O primeiro pilar, aprender a conhecer, se justifica ao tratar o conhecimento como uma prática. Não se trata de conhecer apenas, é preciso aprender como se conhece. Afinal, o aprendizado pode parecer um caso de acúmulo de conhecimento, o que é um erro. Não é sobre pensar mais do que pensamos, é sobre pensar melhor e reconhecer quando os nossos pensamentos estão colonizados por outros.
Aprender a fazer pode ser associado com as competências do BNCC, definidas no próprio documento como mobilização de conhecimentos, habilidades, atitudes e valores para resolver demandas complexas da vida cotidiana, do pleno exercício da cidadania e do mundo do trabalho. Na educação infantil, o brincar é altamente educativo. Na educação fundamental, construir produtos e desenvolver projetos.

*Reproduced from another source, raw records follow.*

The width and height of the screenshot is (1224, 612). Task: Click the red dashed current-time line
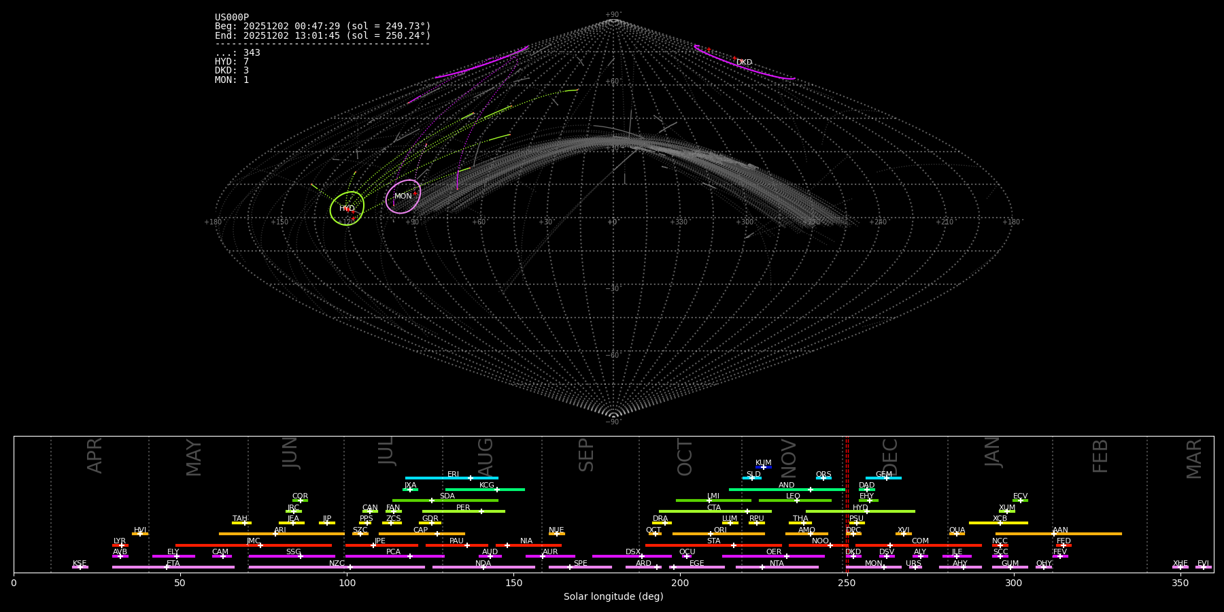[x=847, y=503]
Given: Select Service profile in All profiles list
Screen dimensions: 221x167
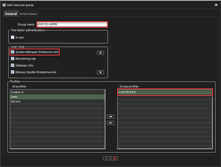Looking at the screenshot, I should click(x=58, y=101).
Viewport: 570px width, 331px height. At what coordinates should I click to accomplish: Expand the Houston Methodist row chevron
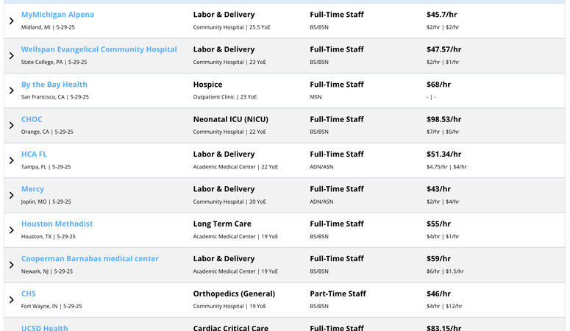pyautogui.click(x=12, y=230)
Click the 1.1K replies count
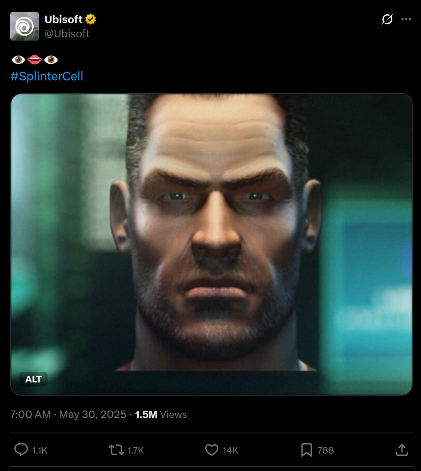The width and height of the screenshot is (421, 471). pos(39,450)
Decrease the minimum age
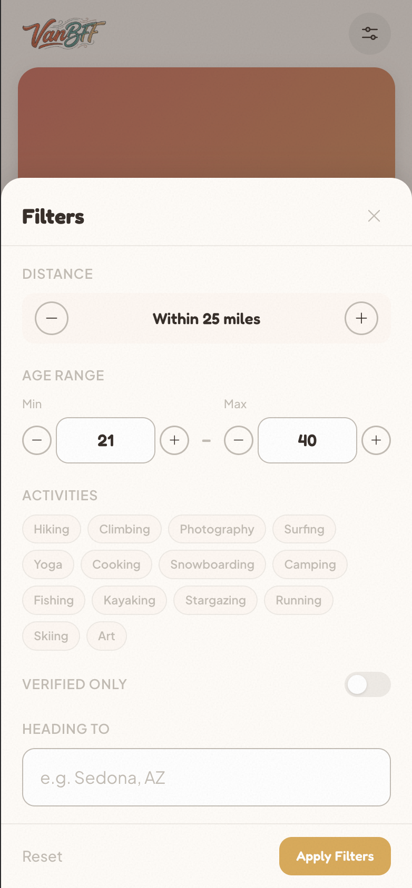This screenshot has width=412, height=888. coord(37,440)
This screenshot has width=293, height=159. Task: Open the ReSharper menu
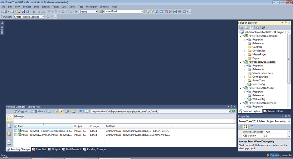coord(91,7)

Aprender a conviver é uma vocação da vida escolar. Na memória de todos nós, a escola foi um espaço formador não apenas pelo conteúdo apresentado pelos professores, mas pela socialização. No momento de ingresso nas escolas, as crianças têm a chance de conviver com crianças e adultos fora dos laços de parentesco. Com o ingresso na escola, a criança entende que pode comparecer ao mundo diferente da forma como ela encena a si mesma na família. Pode haver muito carinho e proteção na família e na escola não tanto, ou ao contrário. De qualquer forma, tanto a casa quanto a escola devem ser ambientes protegidos para esta experimentação psíquica e inconsciente.
Aprender a ser é uma utopia necessária para quem trabalha com educação. Eu gosto de imaginar que é o que todos fazemos, de forma consciente ou não. A educação pode tornar a busca por viver com mais liberdade consciente. Liberdade é ter escolha a partir do reconhecimento de quem se é. Ser quem se é parece óbvio e natural, mas não é. Requer escuta, silêncio, consciência e autoestudo, pois é mais fácil nos identificar com outras pessoas e seguir os seus passos. O professor promove este pilar ao fazer perguntas sobre o que o aluno gosta, como ele se sente bem ou quando ele está à vontade com ele mesmo. Além disso, ao criar situações que levem os estudantes a saberem um pouco o que os desafia e o que os estimula. Claro que há recortes de classe e de raça que tornam pessoas privilegiadas mais propensas a experienciar a liberdade de ser quem se é, o que não vem ao caso agora.
Para os quatro pilares propostos no Relatório Delors, o uso ilimitado dos celulares é um obstáculo. Ressalto que antes dos celulares já havia dificuldade de atenção em sala de aula, em parte porque é desafiador manter a atenção voltada a assuntos que não interessam diretamente aos apelos imediatistas dos adolescentes. Para todas as situações de desinteresse, a mente oferece recursos escapatórios. Podemos nos distrair sem os celulares. Mas o uso dos celulares não apenas eleva a distração, mas conduz a busca por prazeres sem esforço cognitivo. Afinal, um vídeo é autoexplicativo, fácil de entender e divertido, qualidades que faltam nos assuntos da escola, muitas vezes.
A diversão é importante na vida das crianças e adolescentes, mas a diversão sem limites causa sofrimento. Pela própria dinâmica da produção de dopamina, o excesso de prazer desequilibra a homeostase, uma balança imaginária que mantemos entre prazer e sofrimento. A moderação, a regulação e o equilíbrio entre atividades devem ser incentivadas nas escolas, através de apresentação de aulas reflexivas a respeito dos nossos próprios comportamentos e de ferramentas de saúde e bem-estar que levem em consideração a nossa realidade hoje.
Notas
1 Lembke, Anna. Nação Dopamina. São Paulo: Vestígio. 2023.